TEXT SHOWN =>
Random links appearing in web pages I visit...

Whenever I visit a website that has the word “gambling”, “casino”, “blackjack”, “baccarat” or such words like these appearing in the text of the site, a brown line appears under the word and when I move my mouse cursor over it, the words “you can win at iwin.com!” appear above the cursor. And when I click it, it takes me to iwin.com. This happens on ANY website I visit with casino-like words written on them. Why is this? There are no iwin programs running in the background of my computer, nor is there anything in my taskbar that could be making this happen.

What is making these links appear?

Do you have the music-sharing service Kazaa installed? This comes with an application called TopText. Go to the Add/Remove Programs control panel, and find the listing for TopText, or something to that effect, and uninstall it.

If this doesn’t help, then I’m not sure about what is going on.

Nope, no Kazaa…

There are a lot of programs that install SpyWare which track your web surfing habits without your knowledge or consent.

QUESTIONS =>
1. In the thread about random links, which application is said to come with Kazaa?
2. List every word that the thread names as causing a brown link line to appear on a website.
3. Rewrite the part of the thread starting with "What is making" and going on through "and uninstall it.", replacing "TopText" with "TextLinks".
The lines after this thread come from a separate source.

Stored records =>
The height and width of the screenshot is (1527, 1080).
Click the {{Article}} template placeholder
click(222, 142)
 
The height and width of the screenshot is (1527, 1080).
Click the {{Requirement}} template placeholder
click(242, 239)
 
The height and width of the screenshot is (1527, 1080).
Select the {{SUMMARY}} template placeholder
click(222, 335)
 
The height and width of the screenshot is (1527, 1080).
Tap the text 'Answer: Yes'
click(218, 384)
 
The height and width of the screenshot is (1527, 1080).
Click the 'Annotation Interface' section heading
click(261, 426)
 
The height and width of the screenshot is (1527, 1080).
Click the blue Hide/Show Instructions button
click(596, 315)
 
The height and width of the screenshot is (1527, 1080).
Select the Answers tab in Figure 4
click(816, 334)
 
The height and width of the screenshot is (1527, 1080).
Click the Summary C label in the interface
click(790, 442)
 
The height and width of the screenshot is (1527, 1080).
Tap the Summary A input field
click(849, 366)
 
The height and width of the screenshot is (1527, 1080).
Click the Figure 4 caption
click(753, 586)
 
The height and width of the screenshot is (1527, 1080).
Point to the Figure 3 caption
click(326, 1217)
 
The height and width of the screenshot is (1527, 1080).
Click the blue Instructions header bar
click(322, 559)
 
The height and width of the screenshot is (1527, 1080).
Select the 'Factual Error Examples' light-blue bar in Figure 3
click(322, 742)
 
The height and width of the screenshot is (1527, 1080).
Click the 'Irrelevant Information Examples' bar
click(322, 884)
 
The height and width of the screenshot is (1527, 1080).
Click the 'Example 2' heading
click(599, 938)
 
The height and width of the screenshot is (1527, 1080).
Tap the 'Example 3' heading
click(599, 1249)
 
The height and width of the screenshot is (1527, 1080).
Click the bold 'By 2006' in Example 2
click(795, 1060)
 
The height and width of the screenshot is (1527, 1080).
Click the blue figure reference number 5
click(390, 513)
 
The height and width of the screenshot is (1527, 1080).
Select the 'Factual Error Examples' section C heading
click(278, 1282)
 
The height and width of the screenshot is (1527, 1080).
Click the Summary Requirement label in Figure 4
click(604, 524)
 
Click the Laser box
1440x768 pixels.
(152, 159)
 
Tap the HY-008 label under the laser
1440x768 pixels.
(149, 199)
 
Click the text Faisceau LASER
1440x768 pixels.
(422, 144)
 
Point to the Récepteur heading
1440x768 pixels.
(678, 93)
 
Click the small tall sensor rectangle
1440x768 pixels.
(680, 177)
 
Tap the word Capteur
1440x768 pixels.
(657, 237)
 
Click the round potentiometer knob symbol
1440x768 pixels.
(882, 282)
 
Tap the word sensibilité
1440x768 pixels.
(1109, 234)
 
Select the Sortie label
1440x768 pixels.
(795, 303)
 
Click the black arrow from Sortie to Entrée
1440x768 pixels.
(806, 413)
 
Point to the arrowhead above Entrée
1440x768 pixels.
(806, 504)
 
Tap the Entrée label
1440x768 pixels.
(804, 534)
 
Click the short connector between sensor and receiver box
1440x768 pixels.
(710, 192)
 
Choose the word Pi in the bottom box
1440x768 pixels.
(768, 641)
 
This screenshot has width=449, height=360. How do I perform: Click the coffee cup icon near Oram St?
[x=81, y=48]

RESPONSES =>
1. TopText

2. "gambling", "casino", "blackjack", "baccarat"

3.
What is making these links appear?

Do you have the music-sharing service Kazaa installed? This comes with an application called TextLinks. Go to the Add/Remove Programs control panel, and find the listing for TextLinks, or something to that effect, and uninstall it.